OK, i jumped the gun a bit with dr, is it d(r) = d(x)*i + d(y)*j = d(x)*i + d(x^3)*j ?

 

[Dick]

Right. And d(x^3)=3*x^2*dx, right? So dr=(i+3x^2*j)dx.Now do the dot product and you'll get a single integral dx.

 

[Jack_O]

Ok, V.dr=[(2x-x^6)+(18x^8)-(6x^6)]dx

When i integrate this with the limits x1=0 and x2=1 i get 2, does this sound about right?

 

[Dick]

Ok, V.dr=[(2x-x^6)+(18x^8)-(6x^6)]dx

When i integrate this with the limits x1=0 and x2=1 i get 2, does this sound about right?

That's what I got. Not so hard, hmm?

 

[Jack_O]

That's what I got. Not so hard, hmm?

Yeah thanks that's been a great help.

Part c seems trivial now but part d seems a bit daunting still.

 

[Dick]

Don't be daunted. You know dphi/dx=2x-y^2 (partial derivative). What does that tell you about phi?

 

[Jack_O]

Hmm, after much head scratching i think what you are getting at is that \nabla(phi(x,y))=(dphi/dx)i+(dphi/dy)j, which means:

phi(x,y)=[int(2x-y^2)dx] + [int((6y^2)-2xy)]

which gives:

phi=x² + 2y³ -xy²

Which does seem to give 2 when i do phi(1,1) - phi(0,0)

 

[Dick]

The answer is right. Since dphi/dx=2x-y^2, that means phi=x^2-x*y^2+f(y). Yeah, that is 'integral dx' with f(y) being the constant of integration. That gives dphi/dy=-2xy+f'(y). Since you are supposed to get 6y^2-2xy, you can figure that the f'(y) part must be the 6y^2, so if you put it all together, phi=x^2-xy^2+2y^3.

 

[Dick]

Hmm, after much head scratching i think what you are getting at is that \nabla(phi(x,y))=(dphi/dx)i+(dphi/dy)j, which means:

phi(x,y)=[int(2x-y^2)dx] + [int((6y^2)-2xy)]

which gives:

phi=x² + 2y³ -xy²

Which does seem to give 2 when i do phi(1,1) - phi(0,0)

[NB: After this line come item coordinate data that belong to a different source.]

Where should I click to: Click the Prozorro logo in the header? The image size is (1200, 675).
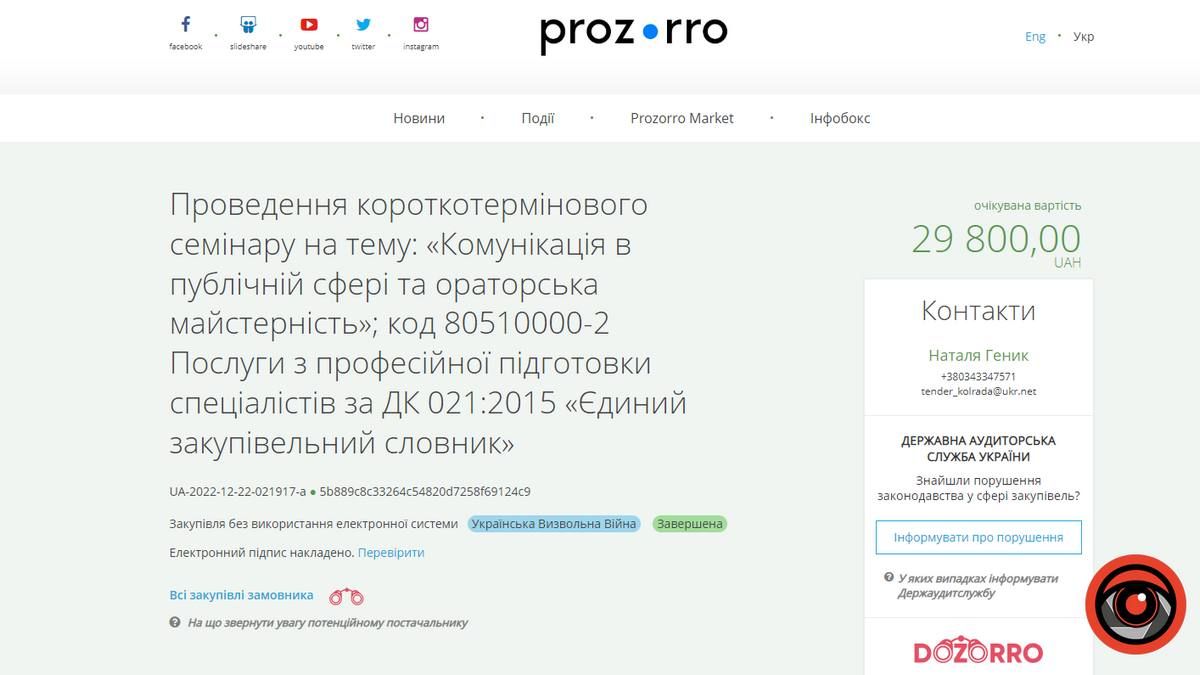coord(632,31)
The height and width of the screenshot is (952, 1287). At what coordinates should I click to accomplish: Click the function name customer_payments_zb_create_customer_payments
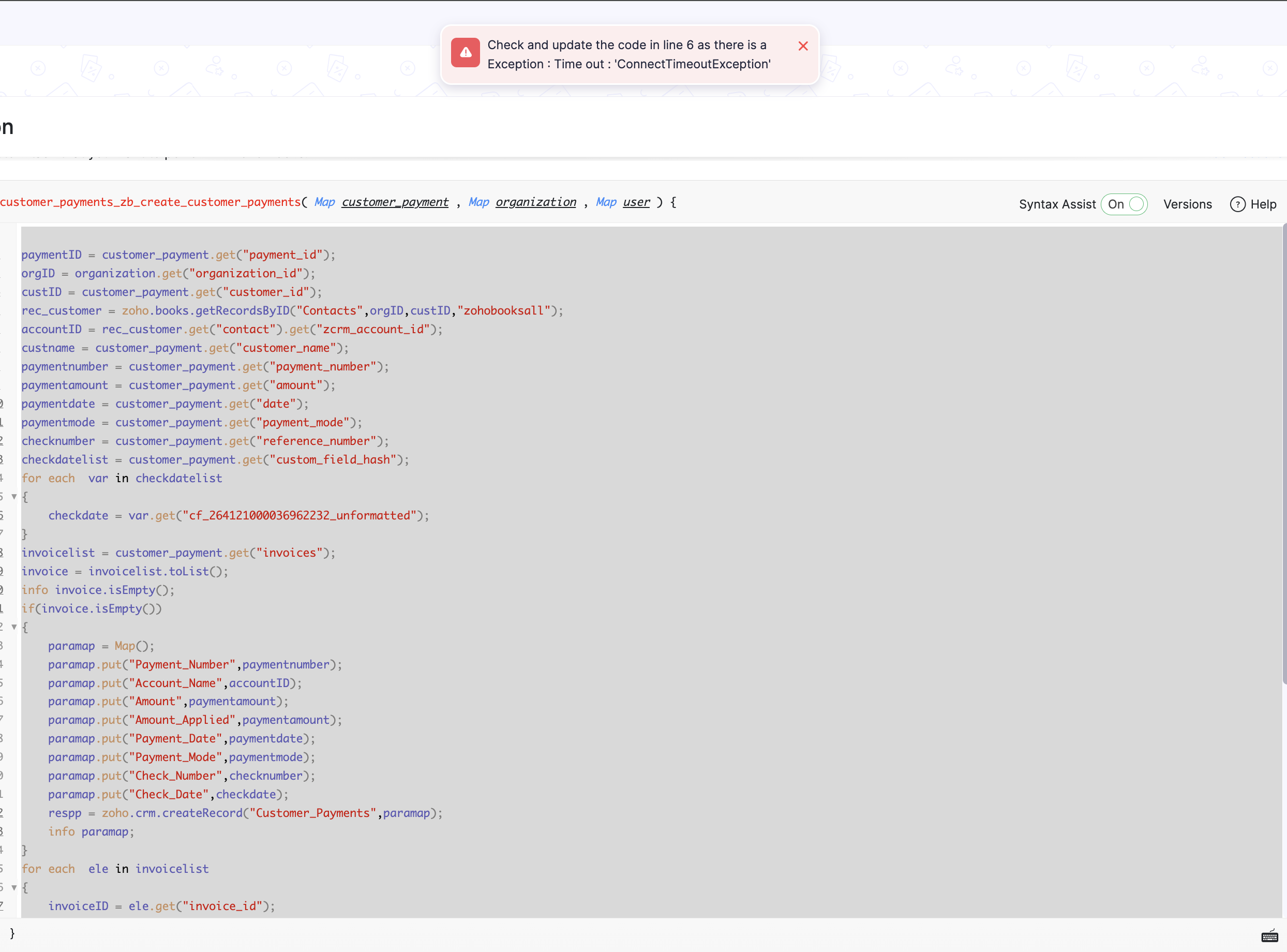point(150,202)
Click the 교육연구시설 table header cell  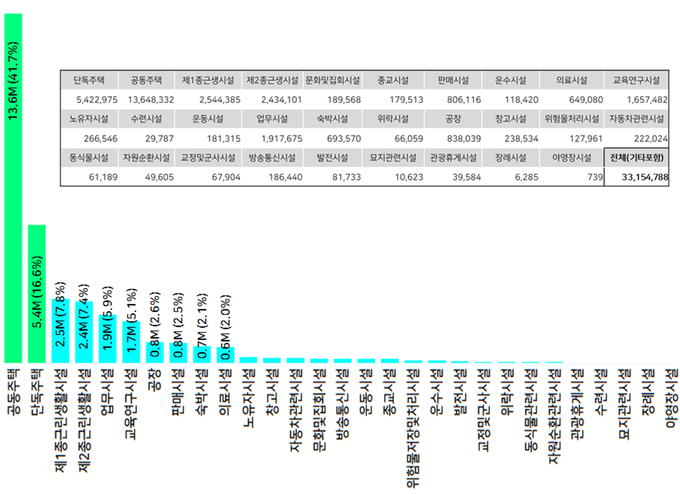pyautogui.click(x=636, y=80)
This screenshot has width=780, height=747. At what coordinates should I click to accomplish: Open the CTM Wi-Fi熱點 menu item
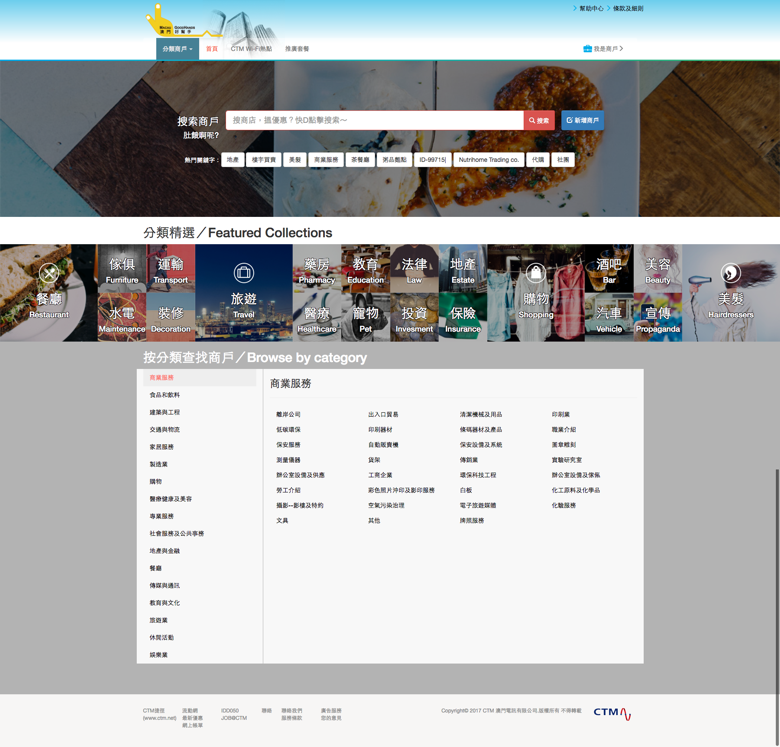pyautogui.click(x=251, y=48)

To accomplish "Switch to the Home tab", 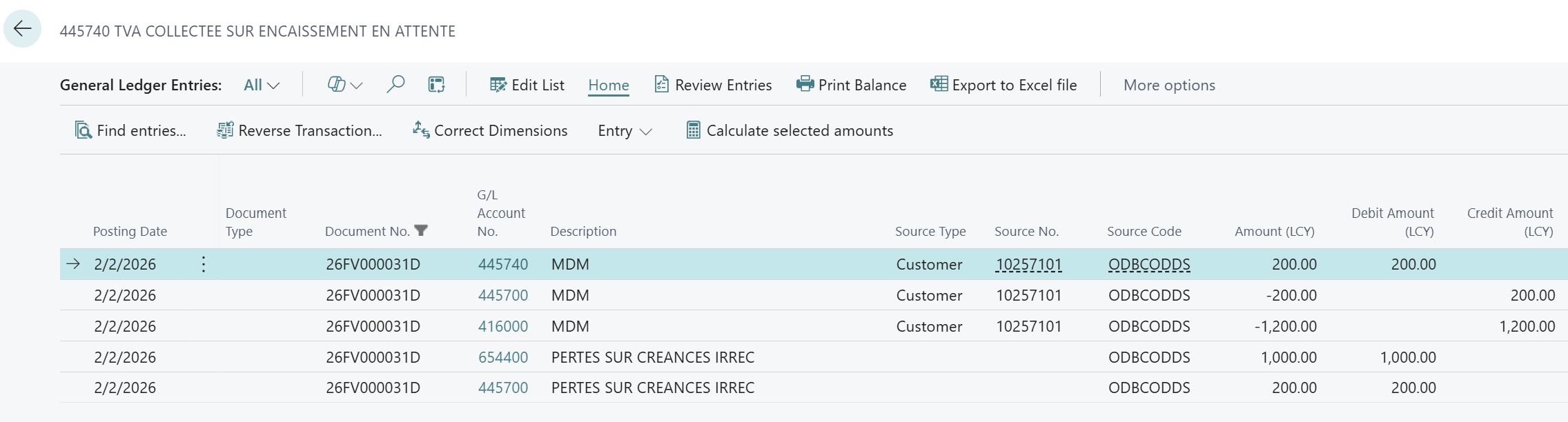I will pos(608,85).
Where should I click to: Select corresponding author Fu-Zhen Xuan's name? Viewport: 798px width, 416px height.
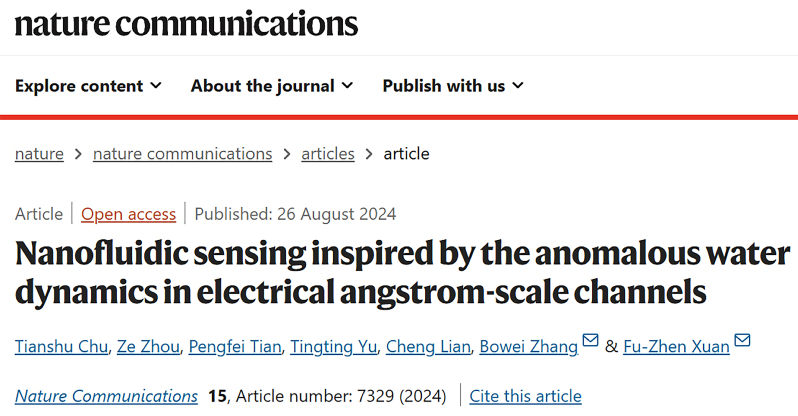point(677,347)

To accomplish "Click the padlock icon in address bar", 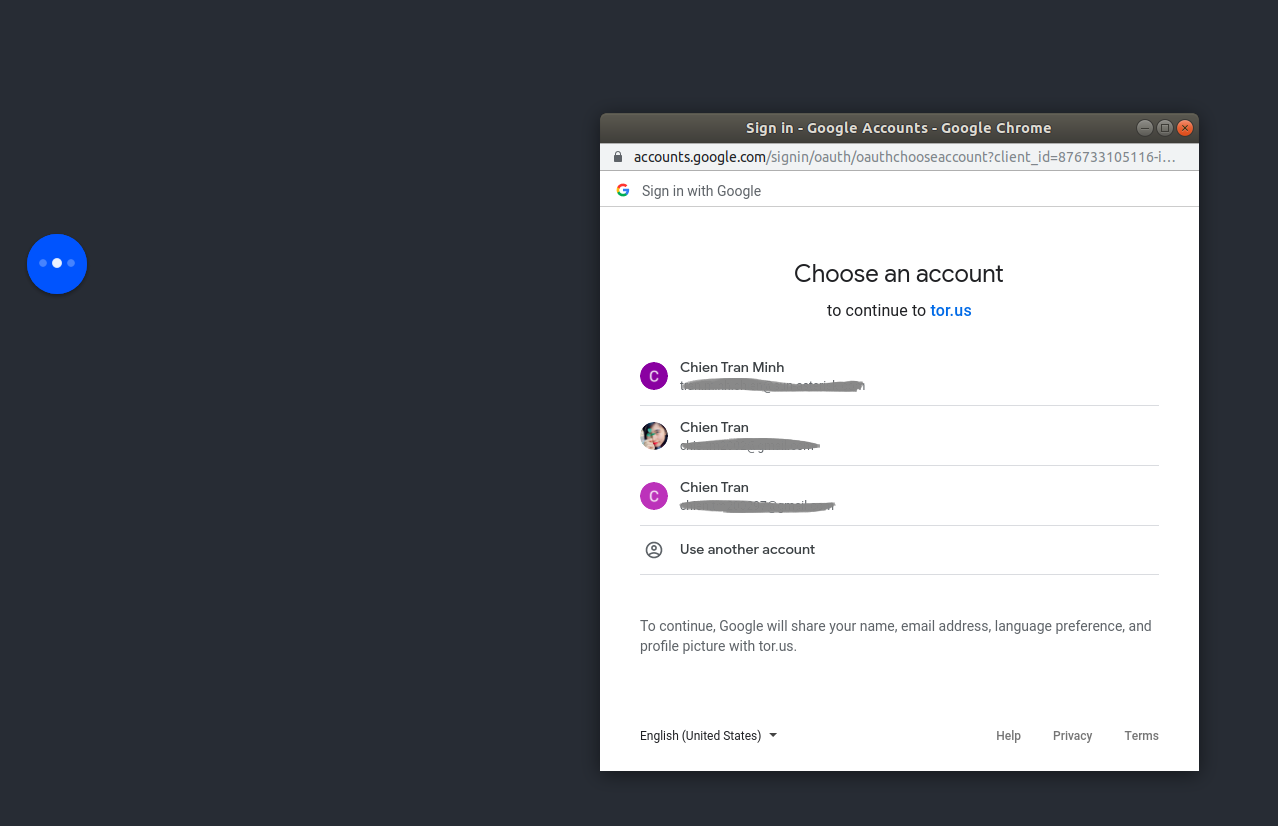I will [617, 157].
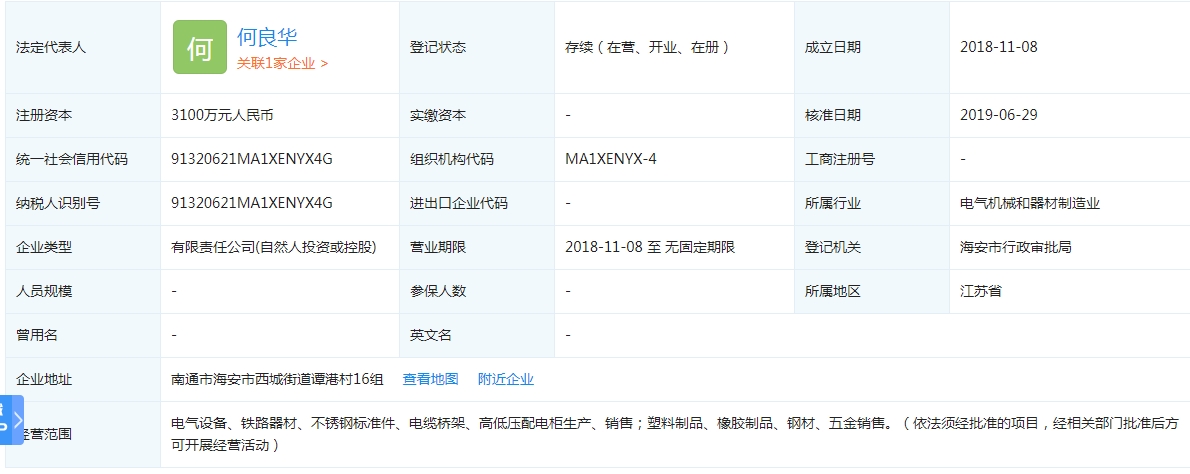Click the green 何 avatar icon
This screenshot has width=1190, height=474.
coord(200,47)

I'm not taking your int()+int() formula literally. If I did I would get a -xy^2 term from each one of those. For a total of -2xy^2, which is not right.

 

[Jack_O]

Well I've managed to do the problem, and i could probably do others now using that technique, but I'm not sure i understand why it works, i mean in questions b, c and d the only constant is x1=0, y1=0, x2=1 and y2=1, why doesn't the chosen path have an effect, is it something to do with the curl being 0?

 

[Dick]

It has everything to do with the curl being zero. It's one of the conditions you need for V to be conservative. 'Conservative' means that the line integral between two points is independent of the path chosen. If they hadn't given you a conservative V, then the answer would depend on the path.

 

[Jack_O]

Ok i get it now! Thanks for your help, i wouldn't have been able to do this much without it.